Mesh and initial conditions for k-omega model
 

I wish to simulate the Re 100 flow around a sphere using Menter's SST k-omega model. This is my first turbulence calculation ever, and I have some beginners questions I hope you can help me with:

1) The model uses wall functions, and I am not sure if those wall functions require me to put the first off-the-wall grid point in the viscous sublayer or above. But let's assume I figure out a y+ for the first grid point off the wall. Then how do I figure out what that y+ corresponds to in real wall distance?

With y+ = u_tau*y/nu, I need the friction velocity to get y. If all I have is the Reynolds number and the kinematic viscosity, then how can I calculate u_tau - I would need the wall shear stress for this, which I don't have - neither directly nor indirectly via a skin friction coefficient.

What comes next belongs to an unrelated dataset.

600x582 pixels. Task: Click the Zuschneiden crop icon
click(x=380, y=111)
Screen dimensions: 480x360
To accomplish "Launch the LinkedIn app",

2) Assuming I solve (1), nect problem is: how do I mesh the boundary layer? Should cell size increase in some non-heuristic manner away from the wall (i.e. in proportion to how u+ grows according to the law of the wall) ? And how can I know a priori what the thickness of the boundary layer will be; I only want a fine mesh in the BL, not in the core flow.

3) About initial conditions for k and omega. I don't know how to specify them intelligently. My own thoughts went like this:

Initially I just assume isotropic turbulence (u_x)' = (u_y)' = (u_z)' at 5% of the free stream velocity. Then I get k from k = 0.5*((u_x)'² + (u_y)'² + (u_z)'²).

For omega I went through a lot of anguish. I used the fact that w = e/k to change the problem into specifying an initial value for e. Then, assuming we are not near the wall, ie. for example in the log-law region, I know the dissipation rate e scales like u²/l where u and l are velocity and length scales of the energy containing motions. Hence, it is reasonable to model e as e = C*k^1.5/l_m where C is a constant and l_m is the mixing length. I also know that in the log-law, l_m = kappa*y and that turbulence production and dissipation are about equal. From that I found that

e = c³k^1.5/l_m

and worked out c at about 0.55. For the mixing length I would then just replace it by, say, the diameter of the sphere.

But all this assumes I am in the log-law region and it also appears very heuristic to me.

Please, can someone explain how to solve these three issues.

Thanks, Martin

Re: Mesh and initial conditions for k-omega model
 

I am not an expert but can give you some ideas based on my exposure.

1. You need to know for sure if the BC are defined on the wall or the first grid point as the boundary conditions would be very different. You can approximately have some approximate estimation of utau=sqrt(tau_wall/rho) to being with and you can estimate yplus as the computations progress based on new values of utau.

2. Use a hyperbolic tangent function to cluster the grid near the wall. You need to run few computations to really check if the grid is fine enough.

3. For initial conditions you may start with an uniform value for k and w and a perturbed velocity field.

Hope it helps.

Re: Mesh and initial conditions for k-omega model *NM*
 

Hi Martin;
I recommend you to read FLUENT and CFX user's manual specifically for grid generation you can read FLUENT user's manual, section 12.22 " Solution Strategies for Turbulent Flow Simulations" and for initial value, CFX user's manual, chapter three. I hope it can help you.